# Trigano buy Autosleeper



## chasper (Apr 20, 2008)

*Trigano Announces Acquisition of Auto-Sleepers Investments Ltd (ASI), Manufacturer and Distributor of Recreational Vehicles in the United Kingdom.* 
Trigano was a minority shareholder in the company.

The company has developed the manufacture of motorhomes marketed under the Auto-Sleepers brand, which is therefore one of the oldest European brands.

ASI has also been active for several years in the distribution of motor homes and caravans, which, under the Marquis brand, has become the leading sales network for recreational vehicles in the United Kingdom.

Auto-Sleepers achieved a turnover of £ 121 million in 2016.

"This acquisition should generate many synergies (purchasing, industrial and commercial)," said the group.

Copyright (c) 2017 CercleFinance.com. All rights reserved.


----------



## jiwawa (Jun 22, 2007)

As you mention elsewhere chasper, Trigano taking over Adria.

Will they not be stretching themselves too thinly, taking on 2 marques at the same time?


----------



## chasper (Apr 20, 2008)

You are asking the wrong person, i am only the messenger.


----------



## paulmold (Apr 2, 2009)

• STORED RECORDS
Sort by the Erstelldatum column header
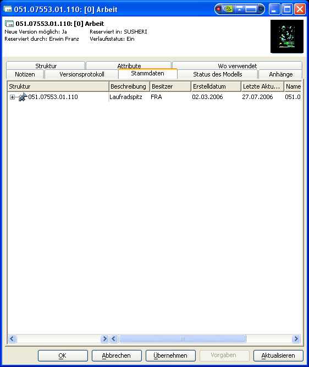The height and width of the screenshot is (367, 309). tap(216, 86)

* * *

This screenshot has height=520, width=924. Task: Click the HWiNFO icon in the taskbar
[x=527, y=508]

• THINGS TO DO
A: According to the forum thread, what turnover did Auto-Sleepers achieve in 2016?
B: Can you reproduce the part of the forum thread that opens with the words containing "ASI has also" and closes with "(Jun 22, 2007)"?

• TASK RESPONSES
A: £121 million

B:
ASI has also been active for several years in the distribution of motor homes and caravans, which, under the Marquis brand, has become the leading sales network for recreational vehicles in the United Kingdom.

Auto-Sleepers achieved a turnover of £ 121 million in 2016.

"This acquisition should generate many synergies (purchasing, industrial and commercial)," said the group.

Copyright (c) 2017 CercleFinance.com. All rights reserved.


----------



## jiwawa (Jun 22, 2007)